Not much of what Hollywood turns out today interests me.

However, a documentary described in Sports Illustrated’s Nov. 26 issue might be worth seeing.

“Quantum Hoops” is about the 2006 basketball season at California Institute of Technology, a school more noted for its scientifically gifted graduates than basketball domination.

An unusual streak

What unusual thing did Caltech do on the basketball court to attract Hollywood? We’ll call it The Streak. The Caltech basketball team lost 243 consecutive games in its league between 1985 and 2007 – truly a record no team will try to break.

Sports Illustrated points out that the university during that time turned out nine Nobel Prize winners. From the standpoint of school mission statements and the like, the

Nobel winners are likely to be more amenable to the institutional bottom line than basketball victories.

A winning formula?

The subject of the documentary is the 2006 basketball season chronicling the frustrations of last season as a team of future scientists tried to come up with a formula allowing them just once to skip the agony of defeat and bask in the thrill of victory.

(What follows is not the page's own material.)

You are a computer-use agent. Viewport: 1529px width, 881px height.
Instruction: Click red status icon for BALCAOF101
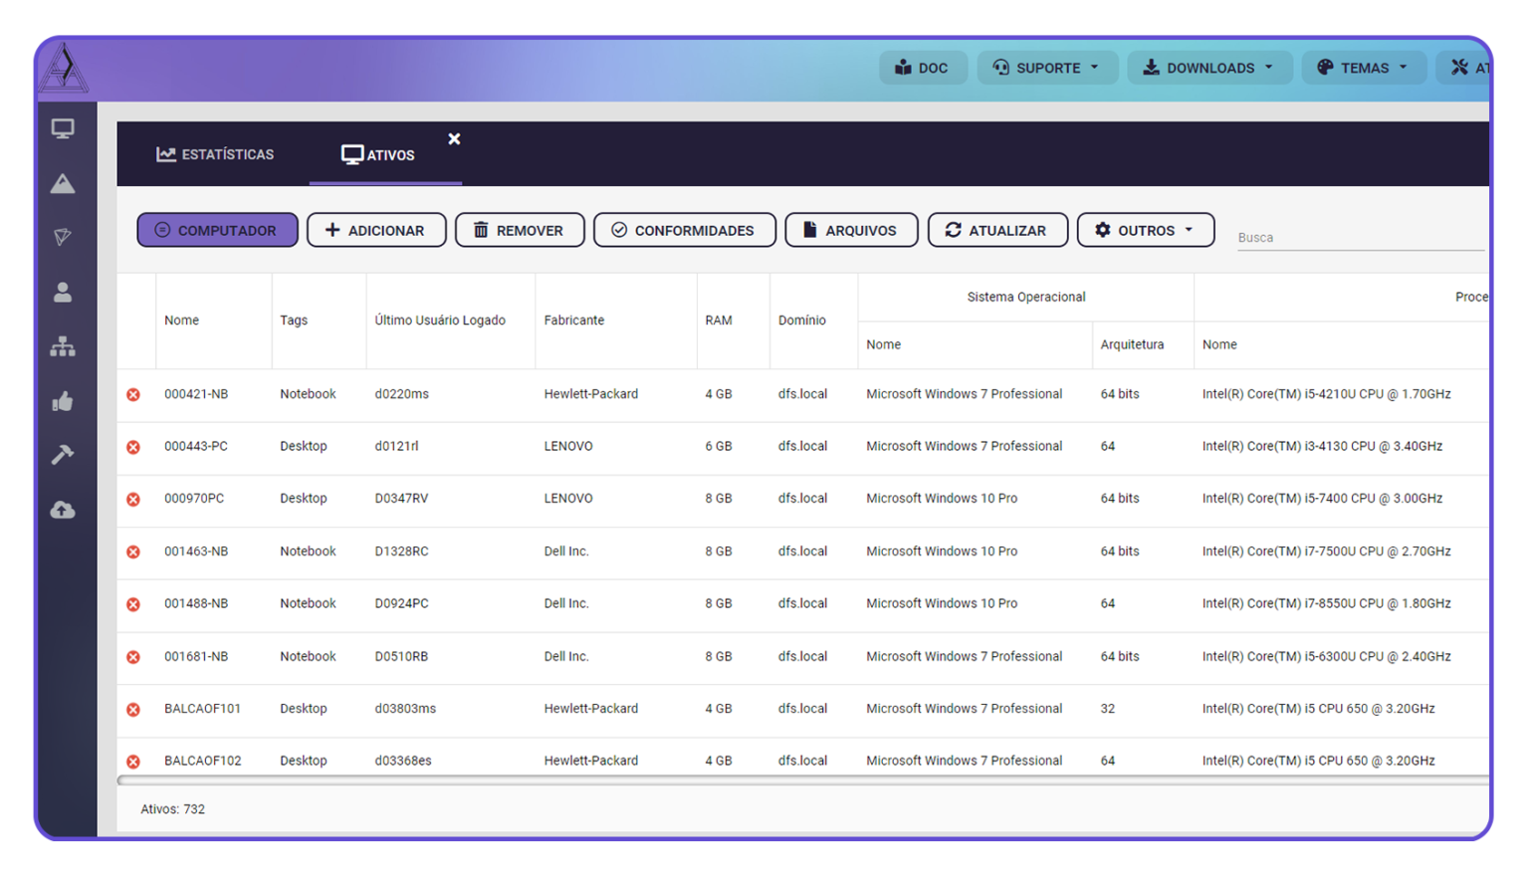click(x=133, y=709)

Apparently, the documentary doesn’t poke fun at the players, who, by the way, are not attending school on athletic scholarships; because Caltech is a National Collegiate Athletics Association Division III school, it can’t offer athletic scholarships. The 2006 team featured in the movie had eight valedictorians and only six players had high school basketball experience.

Actor David Duchovny narrates the movie.